Few countries carry as much weight in the African historical imagination as Mali. The Mali Empire (c. 1235–1670) was at one point the wealthiest polity on Earth; Mansa Musa's 1324 pilgrimage to Mecca, with thousands of attendants and so much gold that he reportedly destabilised the Egyptian economy for a decade, is one of medieval history's defining moments. Timbuktu, founded by Tuareg merchants and absorbed into the Mali and Songhai empires, was the intellectual capital of West Africa from the 13th to 16th centuries: the Sankoré, Djinguereber and Sidi Yahya mosques formed an Islamic university complex, and tens of thousands of manuscripts in Arabic and Songhai script, astronomy, jurisprudence, poetry, medicine, were copied there. Many were rescued from jihadist destruction in 2012 by local librarians and remain in Bamako and abroad.
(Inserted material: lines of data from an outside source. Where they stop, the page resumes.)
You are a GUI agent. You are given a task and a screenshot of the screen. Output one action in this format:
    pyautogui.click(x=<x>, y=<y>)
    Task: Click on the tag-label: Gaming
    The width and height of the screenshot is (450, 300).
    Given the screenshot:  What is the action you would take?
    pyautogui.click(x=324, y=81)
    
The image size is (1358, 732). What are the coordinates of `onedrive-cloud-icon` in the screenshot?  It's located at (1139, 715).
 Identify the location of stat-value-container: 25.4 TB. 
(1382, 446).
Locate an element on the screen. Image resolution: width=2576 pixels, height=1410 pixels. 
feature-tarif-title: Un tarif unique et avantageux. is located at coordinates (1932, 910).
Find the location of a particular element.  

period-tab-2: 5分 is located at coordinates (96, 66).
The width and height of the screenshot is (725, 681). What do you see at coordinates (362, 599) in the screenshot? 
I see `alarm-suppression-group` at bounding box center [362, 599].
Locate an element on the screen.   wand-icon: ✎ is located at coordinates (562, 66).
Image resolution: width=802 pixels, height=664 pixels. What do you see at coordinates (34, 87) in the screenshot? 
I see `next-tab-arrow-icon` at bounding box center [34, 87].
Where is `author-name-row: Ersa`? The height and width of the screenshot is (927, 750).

Djenné's Great Mosque, rebuilt in 1907 in the Sudano-Sahelian style on a site dating to the 13th century, is the largest mud-brick structure in the world; the entire townspeople replaster it each spring in the Crépissage festival, an act of communal architecture that has no equal elsewhere. The Bandiagara escarpment, a 150-kilometre sandstone wall, shelters the Dogon villages, whose cosmology, masks and granaries have shaped global anthropology since the work of Marcel Griaule. South of all this lies Bamako, one of Africa's great music cities; the kora, the ngoni and the balafon are Malian instruments, and Mali's griot lineages are the source code of much that the world calls 'African music'. None of this disappears under the current crisis. For diaspora, students and music lovers, Mali remains essential.